Dirt is the word.
Will Bastian is a catcher with a brilliant past, and perhaps a brighter future.
He recently graduated from Bishop England High School after helping the Bishops win back-to-back Class AAA state championships and will matriculate to The Citadel this fall to continue his education and “baseball career.”
He plays catcher and wears about 10 pounds of equipment behind the plate, and that can cause even the best of those in shape to perspire during a two-hour game played in the Lowcountry humidity. And when that perspiration meets occasional blood and a lot of dirt, whether it’s from a head-first-slide, hook slide or collision at home plate, Bastian’s uniform looks like a crime scene.
Just ask BE coach Mike Darnell.
“He’s the dirt bag of the team,” Darnell said in a preseason interview last year. “He’s always hustling and getting dirty. It’s exactly what you want from a catcher. He will determine how our season goes.”
The Bishops posted a 31-2 record and arguably were the best team in the state. When the going got tough, Bastian calmed the pitchers, collected the big hit and provided the spark.
He also got dirty -- very dirty. His mom, Lee, often works extra innings to get his uniform clean.
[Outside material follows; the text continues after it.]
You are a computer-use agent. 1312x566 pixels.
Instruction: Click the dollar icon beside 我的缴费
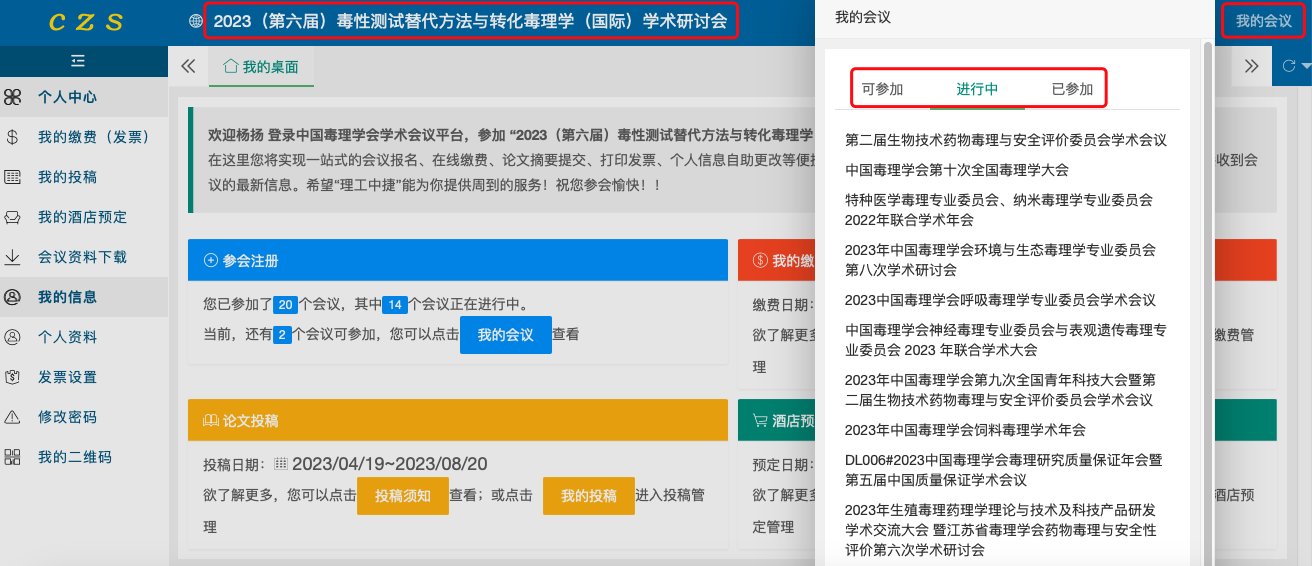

“My uniform cleaning trick is to soak it in Oxiclean, Dawn, Fels-Naptha soap … and at times, (I use) a power washer.”
Just in case you are wondering, Fels-Naptha soap is a laundry soap and was once used as an effective home remedy for exposure to poison ivy and other skin irritants.
It seems Bastian was born to play baseball – and get dirty. As a youngster he wore a T-Shirt that proclaimed “I make dirt look good” and was often found playing baseball on the BE softball field while his older brothers played on the varsity baseball team.
Bastian started playing baseball and getting dirty at the T-ball level. Umpires had to remind him that there were no head-first slides at that level of competition. But a legend was born.
“I pride myself on that more than anything,” Bastian said of getting dirty. “My skills on the baseball field are not going to make your jaw drop, but there’s not a single player in the state who works harder than me. I always play at the maximum level.”
Bastian was a fixture on the BE varsity team since March 15, 2014 when he was called up to the varsity as an eighth-grader. He started every game once he was on the varsity. He earned all-state honors, but drew a blank when asked about offensive statistics from 2018. He does know his fielding percentage from his senior year: 1.000.
He said winning the state championship as a junior was incredible because not many expected the Bishops to accomplish the feat.
“We wanted to prove the skeptics wrong,” Bastian said. “We wanted to prove our worth – and we did. The second (title) was a work of domination. We lost two games and redeemed both of our losses.”
Next up is The Citadel, the military college his older brother Drew graduated from in 2015.
“Drew and Morgan, they instilled the love of baseball in me,” Bastian said. “They taught me how to love the game. I have a lot of Citadel connections. Playing baseball for The Citadel is something I wanted to do since I was little.”